Installing the harness before learning the baseline

If you do not understand how plain OpenCode behaves, you cannot tell whether a weird outcome came from the base agent, the harness, the model provider, or your repo rules.

Overbuying subscriptions on day one

Provider flexibility is valuable, but most users should start with the model access they already have.

FAQ

Is OpenCode the same as OpenClaw?

No. They are different projects. This guide is about OpenCode, the open-source AI coding agent documented at opencode.ai.

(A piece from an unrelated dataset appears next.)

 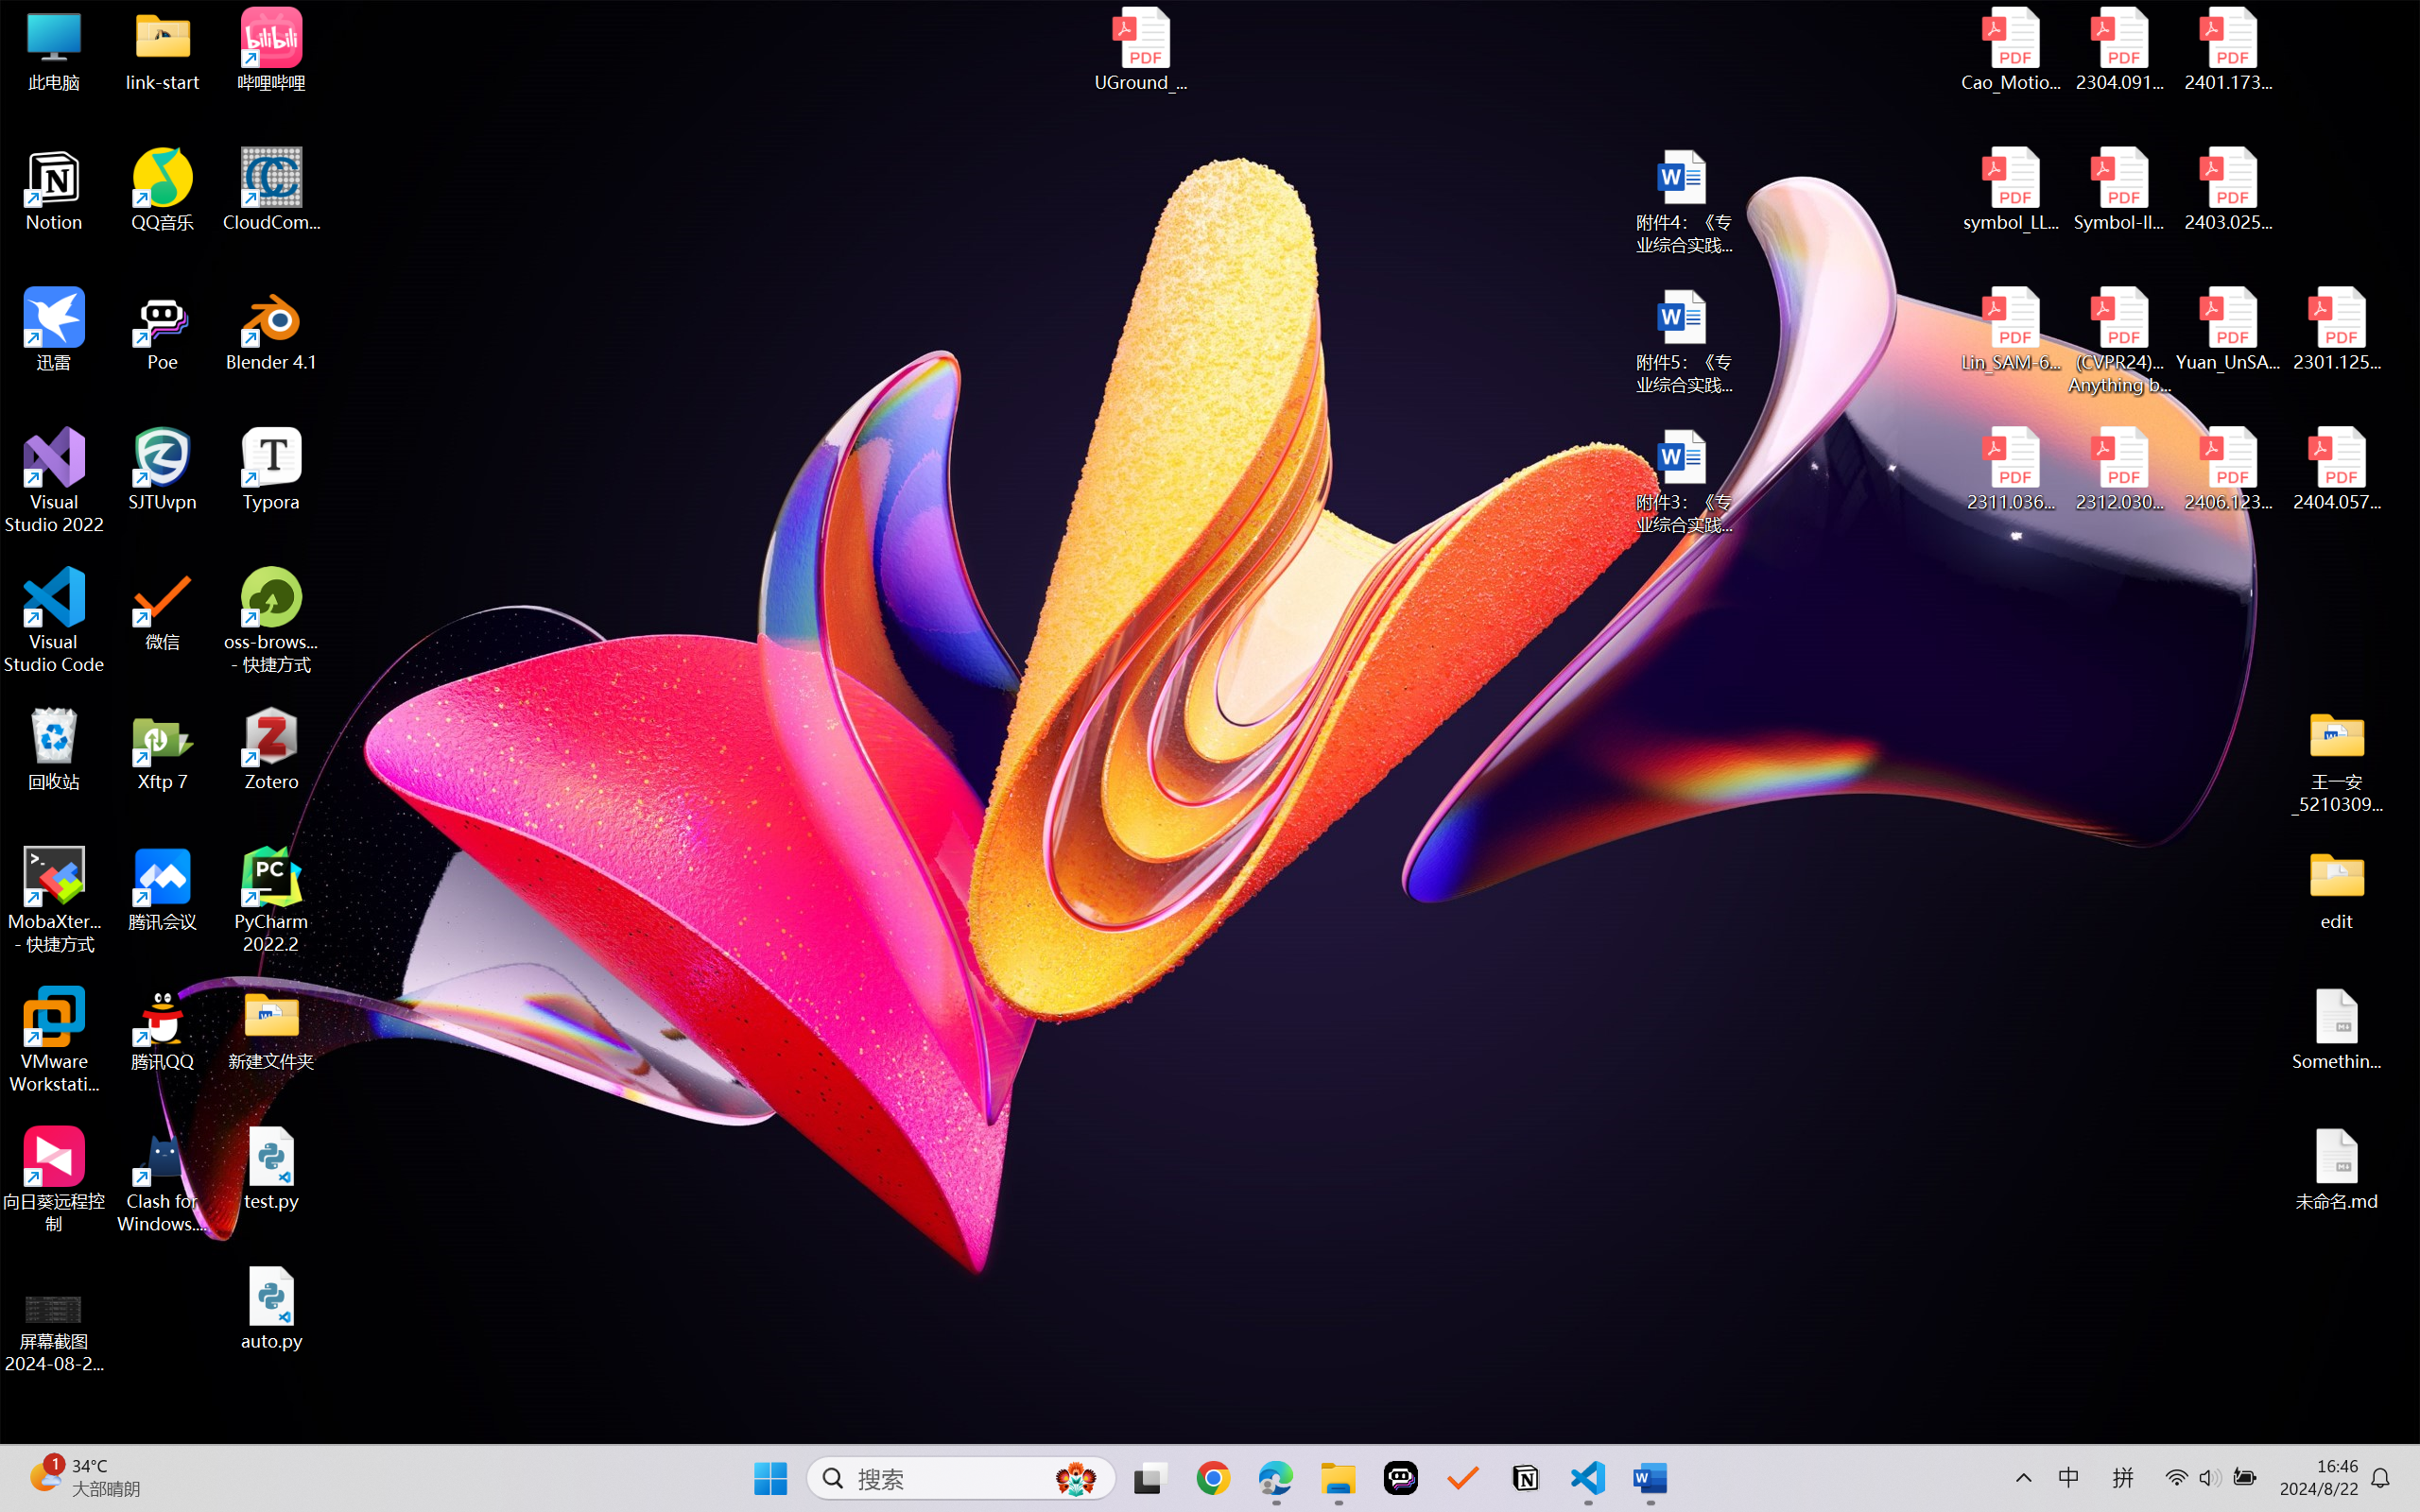 I want to click on 'test.py', so click(x=271, y=1167).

Do I need Oh My OpenCode to use OpenCode well?

No. OpenCode is already useful on its own. Oh My OpenCode becomes attractive when you want heavier orchestration, more opinionated delegation, and a broader multi-model workflow.

What should I do first after installation?

Run /connect, open a real project, run /init, switch to plan, and ask for a repo summary before you request edits.

Should I start with terminal, desktop, or IDE?

Start with the terminal unless you already know you prefer review-heavy desktop workflows or editor-native workflows.

What is the simplest sign that I am ready for Oh My OpenCode?

You already use OpenCode comfortably, your AGENTS.md is real, and you repeatedly wish one agent could orchestrate multiple specialist passes for you.